De l'Espagne au Chili, du Chili à toute la Congrégation. Une Marie Poussepin née de la pandémie

on 28 Mai, 2020

Santiago (Chili), 28/05/2020, Sr. Licarayén Torres.- En ce qui concerne la quarantaine dans laquelle nous vivons depuis près de deux mois dans la maison Vice-provinciale à Santiago du Chili, avec Sœur Berta Tapia, nous avons commencé à accomplir une idée qui est née de la recherche d'accompagner et d'être avec les personnes qui vivent de différentes manières en ce temps frémissant.

Ainsi, du lundi au vendredi, nous avons commencé à transmettre en direct sur la plateforme numérique de l'Instagram un espace de dialogue, de rencontre et de réflexion sur ce que nous vivons dans notre pays, secoué par une explosion sociale et désormais fléché par la pandémie de Covid-19. Nous avons vécu cela comme une porte ouverte pour un ministère pastoral à partir des réseaux sociaux, qui sont si importants à notre époque.

Pendant une semaine, nous avons discuté avec différents artistes qui nous ont aidés à réfléchir sur la beauté entourée de la tragédie, de la mort et de la maladie. Entre danse, musique, théâtre et peinture, nous avons rencontré notre frère dominicain, le frère Félix Hernández, qui nous a fait part de son expérience en Espagne et nous a rappelé combien il est important de cultiver, surtout en ce moment, la capacité de contempler le beau pour ne pas tomber dans la fatalité du désespoir. Après un intéressant dialogue, nous avons demandé au frère Félix de remettre à la Congrégation un dessin de Marie Poussepin pendant ce temps de détention et aujourd'hui nous voulons le partager avec vous et c'est lui-même qui nous dit ce qu'il a essayé d'exprimer.

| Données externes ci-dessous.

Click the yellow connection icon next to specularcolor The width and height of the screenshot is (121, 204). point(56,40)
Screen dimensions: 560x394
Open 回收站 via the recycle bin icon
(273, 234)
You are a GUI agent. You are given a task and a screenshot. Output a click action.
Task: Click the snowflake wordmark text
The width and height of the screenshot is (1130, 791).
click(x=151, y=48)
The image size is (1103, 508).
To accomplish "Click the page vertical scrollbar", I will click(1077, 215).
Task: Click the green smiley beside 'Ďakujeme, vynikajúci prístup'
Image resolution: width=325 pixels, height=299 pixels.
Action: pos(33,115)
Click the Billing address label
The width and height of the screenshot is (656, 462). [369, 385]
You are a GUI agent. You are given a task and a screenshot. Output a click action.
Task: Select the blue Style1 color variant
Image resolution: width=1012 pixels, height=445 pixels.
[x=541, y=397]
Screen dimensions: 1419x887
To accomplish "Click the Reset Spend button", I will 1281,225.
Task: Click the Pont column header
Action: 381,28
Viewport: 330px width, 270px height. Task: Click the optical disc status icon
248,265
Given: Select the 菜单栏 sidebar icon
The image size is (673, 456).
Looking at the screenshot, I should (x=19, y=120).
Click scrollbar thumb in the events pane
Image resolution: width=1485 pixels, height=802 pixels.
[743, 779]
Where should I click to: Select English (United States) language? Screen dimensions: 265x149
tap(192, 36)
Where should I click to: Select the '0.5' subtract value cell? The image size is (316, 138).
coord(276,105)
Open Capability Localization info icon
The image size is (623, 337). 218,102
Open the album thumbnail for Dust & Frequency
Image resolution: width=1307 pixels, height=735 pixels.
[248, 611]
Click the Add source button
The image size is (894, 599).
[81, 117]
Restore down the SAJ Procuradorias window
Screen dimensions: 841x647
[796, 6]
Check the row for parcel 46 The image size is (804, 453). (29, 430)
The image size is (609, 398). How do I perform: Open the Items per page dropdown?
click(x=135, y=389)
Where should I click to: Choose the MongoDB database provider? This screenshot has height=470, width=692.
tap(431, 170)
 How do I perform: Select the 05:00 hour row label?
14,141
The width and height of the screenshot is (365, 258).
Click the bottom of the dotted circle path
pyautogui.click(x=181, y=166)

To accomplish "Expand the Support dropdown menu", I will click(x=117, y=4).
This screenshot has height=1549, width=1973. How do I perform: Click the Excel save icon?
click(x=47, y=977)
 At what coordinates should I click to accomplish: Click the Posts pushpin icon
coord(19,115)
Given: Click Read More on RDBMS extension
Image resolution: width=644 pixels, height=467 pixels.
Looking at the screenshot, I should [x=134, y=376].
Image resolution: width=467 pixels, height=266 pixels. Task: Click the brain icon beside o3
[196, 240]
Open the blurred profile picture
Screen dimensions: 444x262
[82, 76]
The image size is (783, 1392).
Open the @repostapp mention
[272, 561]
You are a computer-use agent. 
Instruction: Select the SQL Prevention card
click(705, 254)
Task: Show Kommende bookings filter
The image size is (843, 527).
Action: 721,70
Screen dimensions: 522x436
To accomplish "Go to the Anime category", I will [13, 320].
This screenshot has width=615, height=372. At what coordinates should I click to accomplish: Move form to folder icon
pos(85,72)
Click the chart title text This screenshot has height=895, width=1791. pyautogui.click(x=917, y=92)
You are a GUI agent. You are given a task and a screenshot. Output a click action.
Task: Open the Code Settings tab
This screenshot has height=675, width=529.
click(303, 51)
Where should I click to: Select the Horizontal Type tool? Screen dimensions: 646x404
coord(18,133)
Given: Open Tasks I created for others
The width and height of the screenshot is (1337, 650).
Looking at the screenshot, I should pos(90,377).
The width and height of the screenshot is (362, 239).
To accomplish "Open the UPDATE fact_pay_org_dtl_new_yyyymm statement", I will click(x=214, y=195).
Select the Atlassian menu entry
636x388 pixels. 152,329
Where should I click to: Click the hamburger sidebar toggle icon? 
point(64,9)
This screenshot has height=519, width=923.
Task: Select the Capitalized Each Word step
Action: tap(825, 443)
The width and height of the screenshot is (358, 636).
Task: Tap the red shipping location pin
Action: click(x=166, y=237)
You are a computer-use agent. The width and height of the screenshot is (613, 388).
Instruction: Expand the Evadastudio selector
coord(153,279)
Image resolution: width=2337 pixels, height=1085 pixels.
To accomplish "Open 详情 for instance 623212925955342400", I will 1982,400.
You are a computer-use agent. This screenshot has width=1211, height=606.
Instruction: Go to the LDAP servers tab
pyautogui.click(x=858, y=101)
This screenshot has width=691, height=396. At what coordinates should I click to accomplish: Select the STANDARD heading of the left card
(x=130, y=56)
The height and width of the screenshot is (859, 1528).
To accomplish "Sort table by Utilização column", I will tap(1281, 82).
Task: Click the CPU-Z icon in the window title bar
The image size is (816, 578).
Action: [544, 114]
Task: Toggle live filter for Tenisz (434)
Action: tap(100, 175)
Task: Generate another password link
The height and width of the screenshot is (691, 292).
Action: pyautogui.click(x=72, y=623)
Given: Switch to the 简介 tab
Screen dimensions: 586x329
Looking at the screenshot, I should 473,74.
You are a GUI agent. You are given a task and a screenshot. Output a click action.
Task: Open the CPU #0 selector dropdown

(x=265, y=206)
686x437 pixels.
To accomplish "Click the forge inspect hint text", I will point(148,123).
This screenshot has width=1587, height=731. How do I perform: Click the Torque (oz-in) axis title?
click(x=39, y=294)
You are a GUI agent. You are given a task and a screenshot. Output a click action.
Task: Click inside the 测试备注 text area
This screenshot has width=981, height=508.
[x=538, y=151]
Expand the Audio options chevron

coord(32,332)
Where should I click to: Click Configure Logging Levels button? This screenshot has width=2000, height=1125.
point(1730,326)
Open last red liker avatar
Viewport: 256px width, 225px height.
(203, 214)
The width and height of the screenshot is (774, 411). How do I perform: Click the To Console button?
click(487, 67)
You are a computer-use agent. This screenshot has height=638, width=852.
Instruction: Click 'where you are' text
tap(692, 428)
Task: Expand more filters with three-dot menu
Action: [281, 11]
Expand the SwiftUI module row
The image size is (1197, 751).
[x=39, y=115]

« En réalisant le dessin de Marie Poussepin, j'ai voulu avant tout exprimer la constante nouveauté de la personne et de son mode de vie, à mon avis en avance sur son temps à bien des égards, ainsi que la pertinence de Jésus-Christ et de la bonne nouvelle qu'elle a su annoncer.

Le trait ou l'utilisation de couleurs vives sont une façon de refléter cet aspect, mais aussi les éléments avec lesquels je l'ai représentée : l'équilibre symbolisant la lutte pour la justice qui, du point de vue de la compassion dominicaine, l'a toujours rendue sensible aux besoins et aux souffrances des gens, la conduisant à trouver de façon créative les réponses évangéliques qui allaient finir par générer la naissance de la congrégation.

Le cœur, expression de l'amour du Seigneur qu'elle avait en elle et que Marie Poussepin a annoncé et porté aux autres par des paroles et des actes tout au long de sa vie.

La colombe est la paix, mais celle de Dieu, fruit de la justice et de l'amour universel.

Ces trois éléments sont décorés d'éléments ethniques de différentes cultures et de motifs de différents styles artistiques qui visent à refléter l'universalité de la Congrégation, l'envoi à tous les peuples.

Derrière elle, j'ai placé la croix dominicaine, comme une présence du Christ et de saint Dominique qui est une lumière (exprimée par les petits soleils ou les étoiles) qui illumine tous les chemins qui apparaissent également sur un fond vert d'espoir.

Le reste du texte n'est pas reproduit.